C'est ce que CROZIER et FRIEDBERG (1977) nomment une «
zone d'incertitude ».
Ainsi, accroître son pouvoir, c'est accroître la zone
au sein de laquelle on peut avoir un comportement imprévisible,
indéterminé.
Du point de vue d'une organisation dans sa totalité,
vouloir faire disparaître de telles zones, rechercher la
prévisibilité totale, serait non seulement impossible mais aussi
inefficace.
Quand bien même on y parviendrait, on aboutirait
à un système rigide, aux réactions
stéréotypées, incapable de générer les
réponses nouvelles adaptées aux changements de
l'environnement.
Dans l'analyse stratégique, l'incertitude est
définie par rapport au renforcement du jeu de l'acteur,
c'est-à-dire comme une autonomie.
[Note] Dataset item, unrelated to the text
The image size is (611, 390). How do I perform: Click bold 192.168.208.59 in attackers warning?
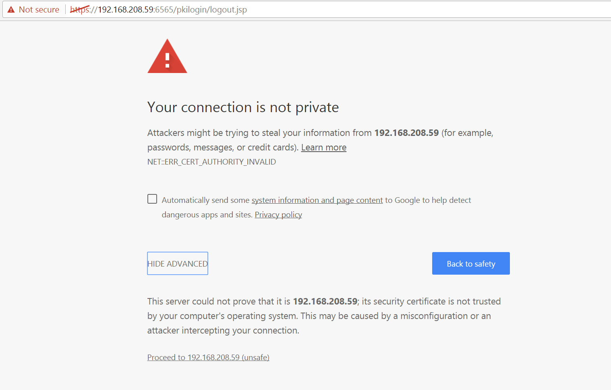tap(406, 133)
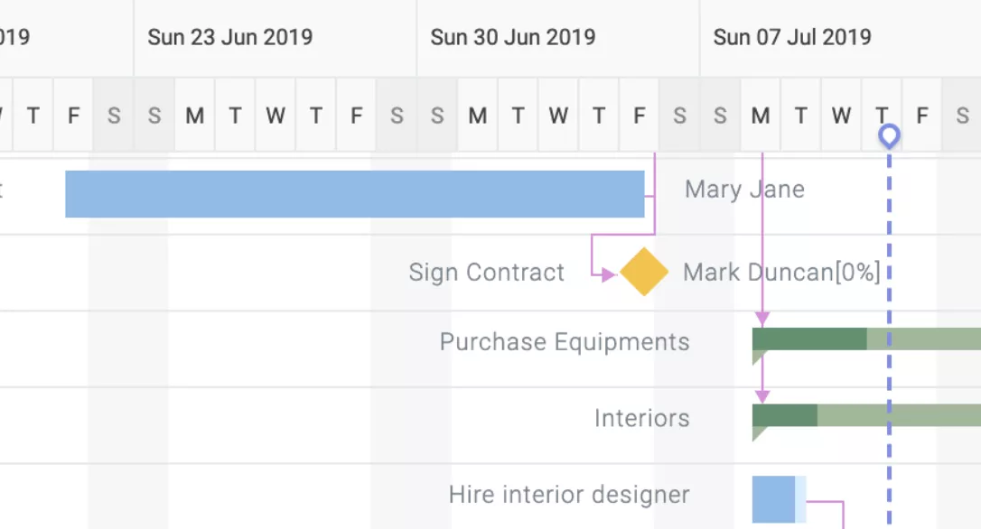The width and height of the screenshot is (981, 529).
Task: Select the Sun 07 Jul 2019 week header
Action: tap(792, 37)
L'incertitude est au coeur de toute
situation organisationnelle en s'appuyant sur l'autonomie de l'acteur et la
possibilité pour lui de faire des choix.
Il est clair que l'incertitude ne réside pas seulement
dans le fonctionnement interne de l'entreprise, mais tout autant, et peut
être beaucoup plus, dans les contraintes de l'environnement.
Ces contraintes peuvent être d'ordre économique,
social, politique, etc. La zone d'incertitude dans le cadre de ce travail est
perceptible au niveau de la population par sa dotation dans certains capitaux,
à savoir le capital symbolique et le capital culturel.
La population doit pouvoir les utiliser pour le
développement local.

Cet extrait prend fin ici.